As originally aired on The Rochester Press Box
In 1988, Stan Cliburn began his managerial career with the Watertown Pirates of the New York-Penn League. I was there.
The NYP was entry level, teams began their seasons in June. There were thirty under Cliburn’s command and his first act as manager was to line up his players between home and third. He had them crawl across the infield. Hands and knees. Picking up stones to help get the Duffy Fairgrounds Field into playing shape. And there was Stan, behind the action, arms crossed, proclaiming, “Welcome to professional baseball boys.” A moment in time.

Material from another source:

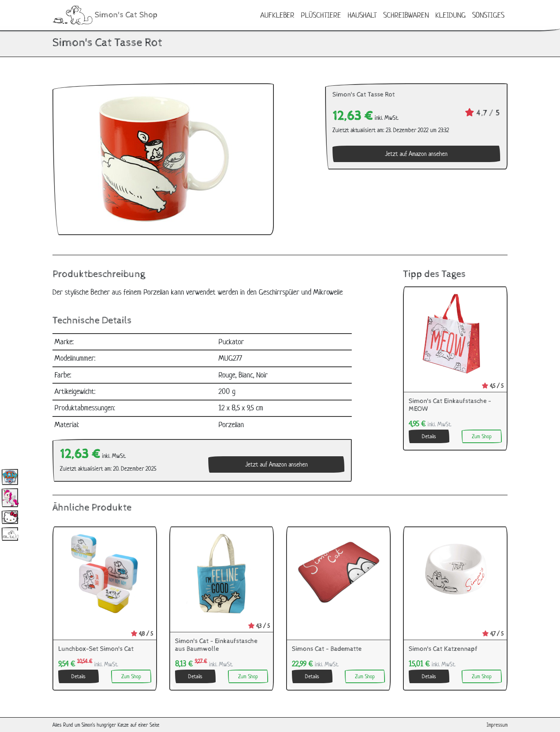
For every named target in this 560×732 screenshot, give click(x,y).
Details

Of the thirty big-league Wanna-Be’s in Watertown that afternoon, 26 faded into athletic obscurity. Just four played in the major leagues. Among them Tim Wakefield. Wakefield was an infielder who couldn’t hit. His salvation was a knuckleball that got him to the majors as a pitcher where he won 200 games over nineteen seasons for Pittsburgh and Boston. He was a two-time World Series champion and is in the Red Sox Hall of Fame.
I’d like to say I remember Wakefield. I do know he was one of the thirty crawling across the field that day, at the direction of Cliburn. Whose own managerial career led him through Rochester on his way to over nineteen hundred minor league wins. He ranks seventeenth all time. He’s still at it, managing the Southern Maryland Blue Crabs. Wakefield is gone. A cancer victim at 57 earlier this month.
A legendary Hall of Fame-worthy teammate. A manager beginning an historic career. And me. Together on a chunked-up field in Watertown, NY., thirty-five years ago. A moment in time.